(Exercise data)

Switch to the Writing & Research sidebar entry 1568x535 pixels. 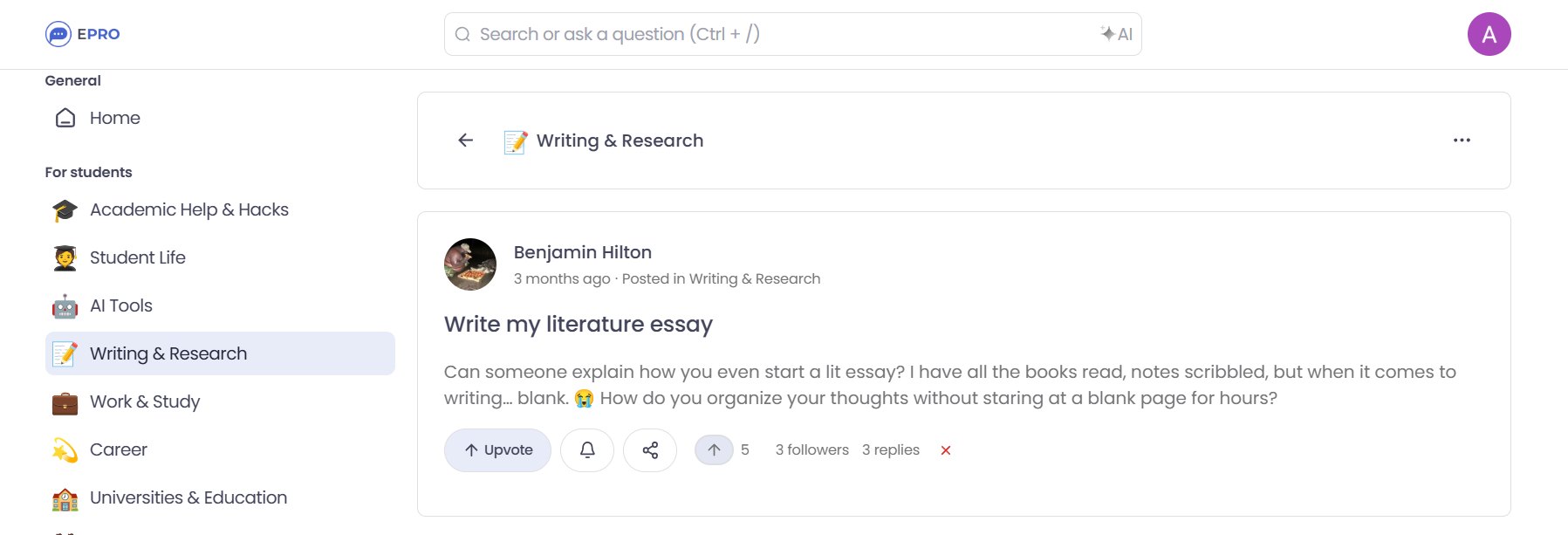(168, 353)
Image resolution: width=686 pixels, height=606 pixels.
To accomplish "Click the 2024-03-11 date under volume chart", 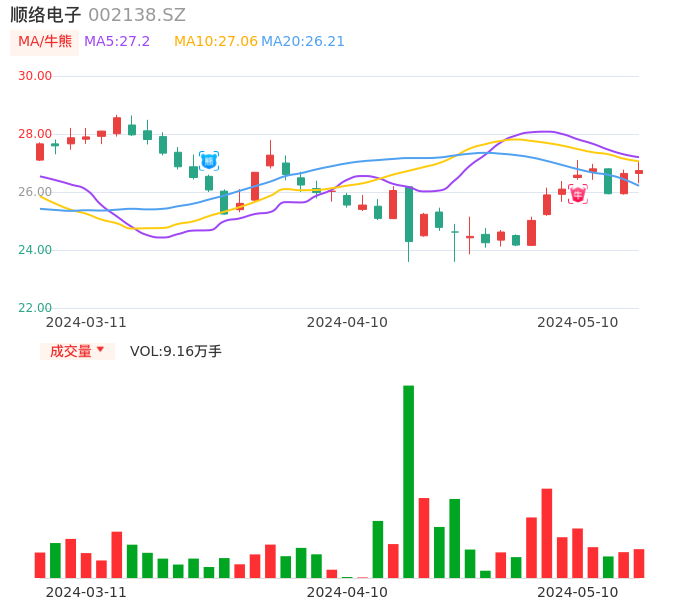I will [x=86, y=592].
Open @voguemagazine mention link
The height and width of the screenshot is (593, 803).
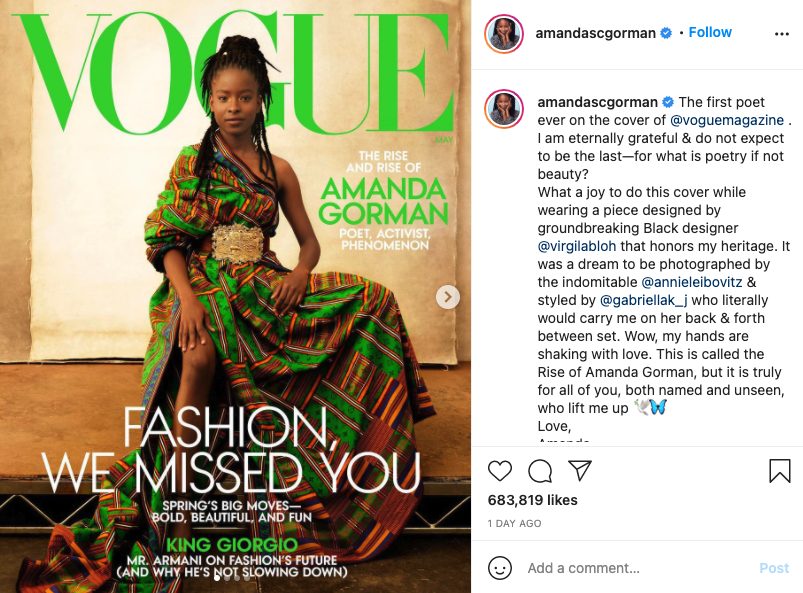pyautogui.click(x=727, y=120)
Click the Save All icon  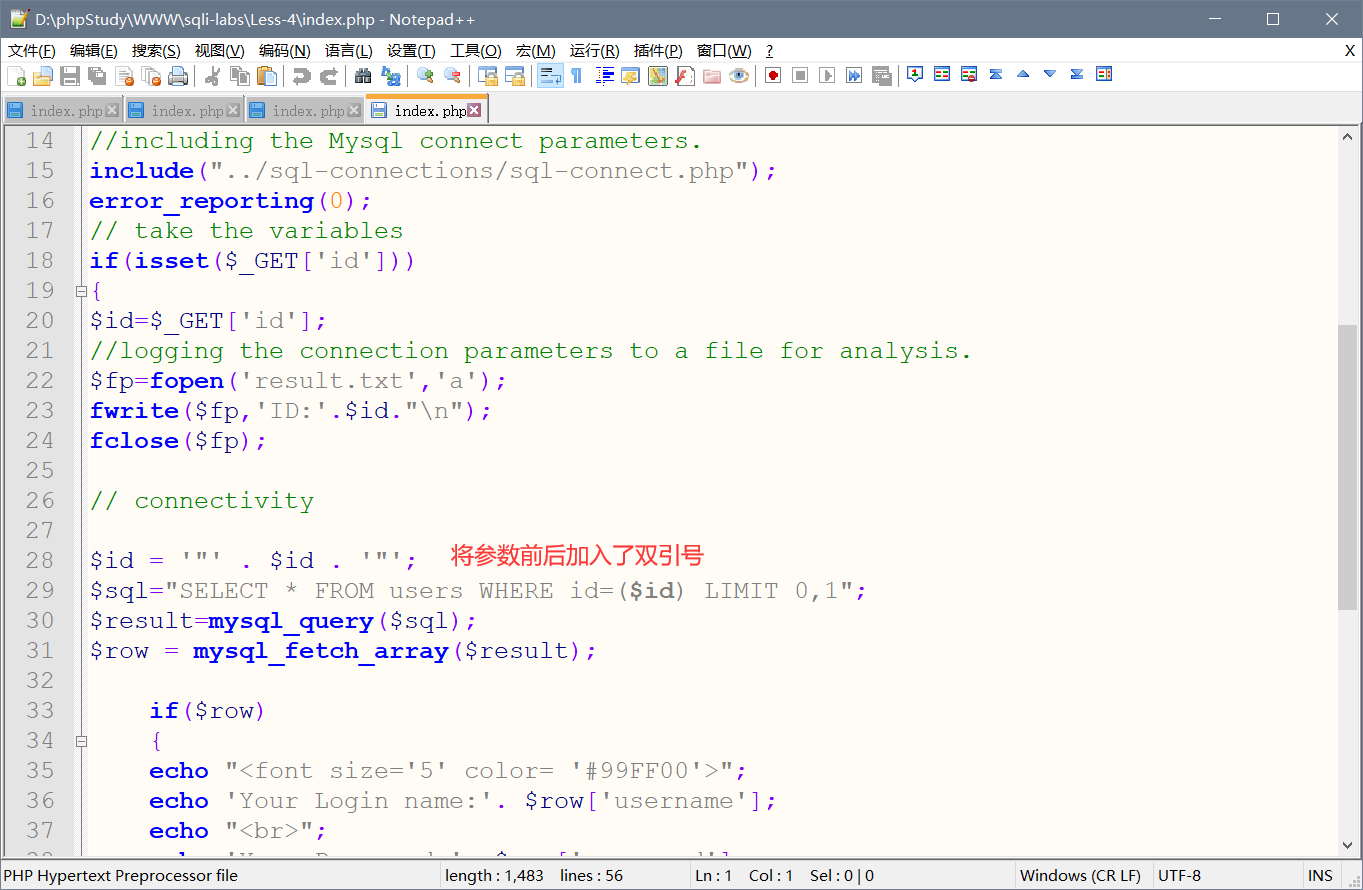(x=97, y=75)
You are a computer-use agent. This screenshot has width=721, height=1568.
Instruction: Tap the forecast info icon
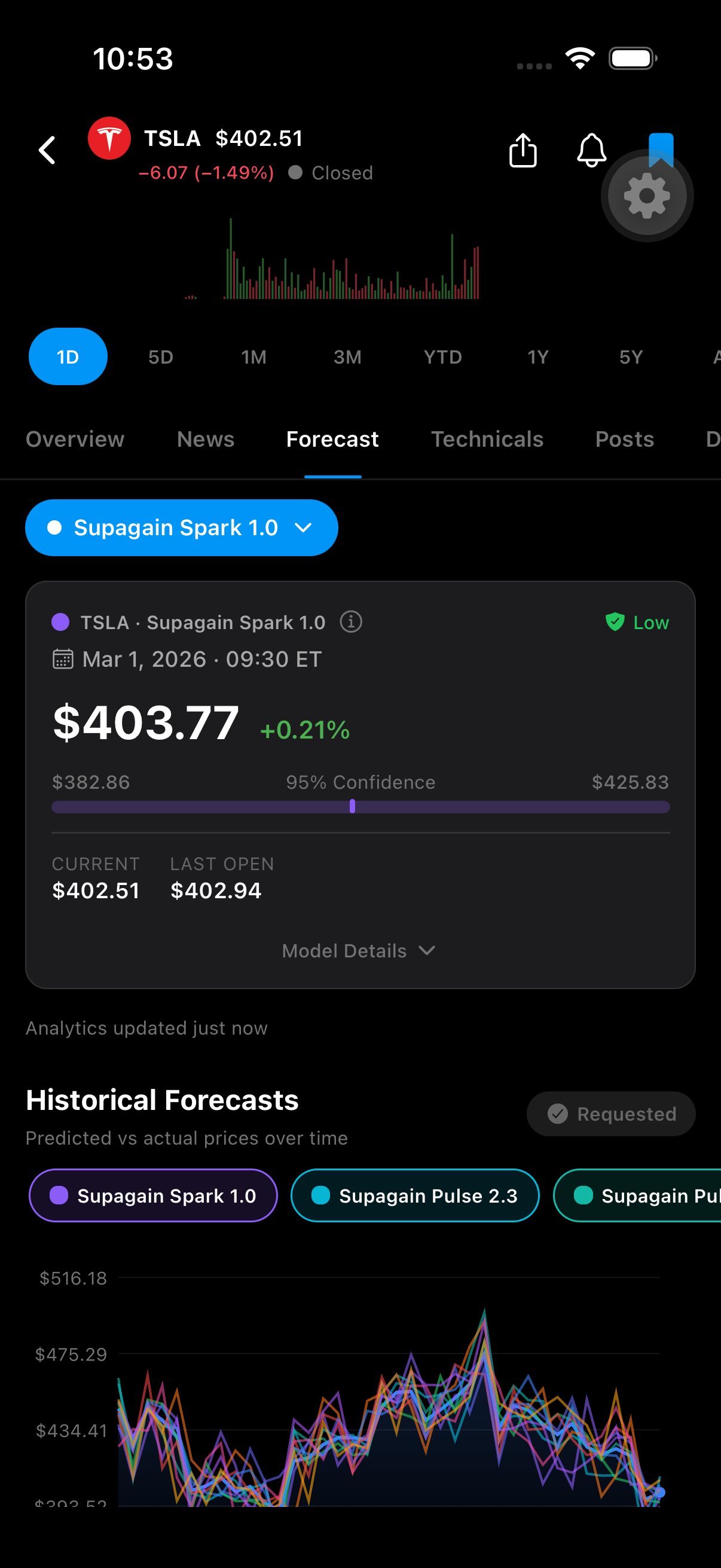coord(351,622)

(End Exercise data)

### What you should do
Give back exactly the lines from the one containing "You are a computer-use" to the final line of the entries, both included, and no picture.

### The completed task
You are a computer-use agent. This screenshot has width=721, height=1568.
Instruction: Tap the forecast info icon
coord(351,622)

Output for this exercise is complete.